И вот неожиданно некоторые персонажи вдруг задумались о зарплате. Это нехорошо — согласен. Мы долгое время были убеждены, что современные герои о зарплате не помышляют, а герои Петрушевской все как один дважды в месяц ее получают. Но и этого им мало, они постоянно что-то подсчитывают, умножают, прикидывают и делят. Через некоторое время мы, конечно, начинаем понимать, что житейские и другие, чисто психологические детали нужны Петрушевской не для того, чтобы сконцентрировать зрительское внимание на каких-то сценических неприятностях, а договориться {318} со зрителем о новой системе отсчета, о мере предполагаемой откровенности. Когда М. Шолохов, например, вводил в прозаическую ткань своего гениального «Тихого Дона» нецензурные выражения, я полагаю, он это делал не из-за ограниченности собственного словарного запаса. Автор как бы присягал своему читателю в том, что будет «говорить правду, и ничего кроме правды».
Людмила Петрушевская, может быть, специально и не думала о подобной «присяге», но степень ее драматургической правдивости явно выходила за среднестатистический уровень. И уже одно это было поводом для известной напряженности.
Ее Ирина (центральный персонаж пьесы) совершает на наших глазах некое духовное перестроение, своеобразное восхождение на иную ступень своего мироощущения, своих взаимоотношений с людьми близкими и людьми чужими, ставшими в результате такого внутреннего движения нашей героини людьми для нее дорогими и необходимыми.

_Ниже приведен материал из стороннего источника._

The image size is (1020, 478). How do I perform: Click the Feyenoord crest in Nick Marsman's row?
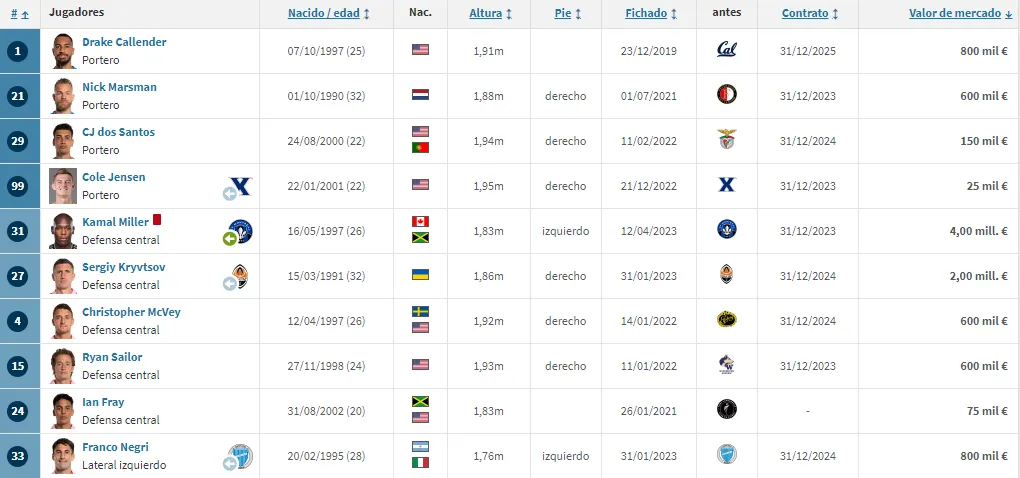click(x=727, y=96)
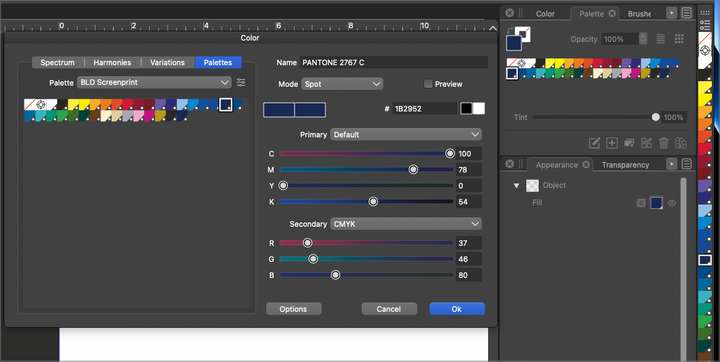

Драматургическая ткань Петрушевской при некоторой ее непривычной резкости оказалась при внимательном нашем рассмотрении очень тонкой поэтической вязью. На первых репетициях мы пробовали для понимания ее лексических закономерностей добавлять в текст что-то из так называемых нынешних сленговых выражений. И тотчас почувствовали: фразы, якобы усиливающие достоверность происходящего, — тела инородные. Возможно, мы проделали на этих пробах то, что делает ребенок в первые годы своей жизни: соприкоснувшись впервые со стихотворным текстом, он пробует иногда заменить или переставить отдельные слова и с удивлением обнаруживает, что при неизменном смысле стихотворения из него уходит рифма. Уходит вещь эфемерная, зыбкая, которую иногда невозможно пощупать, — уходит искусство.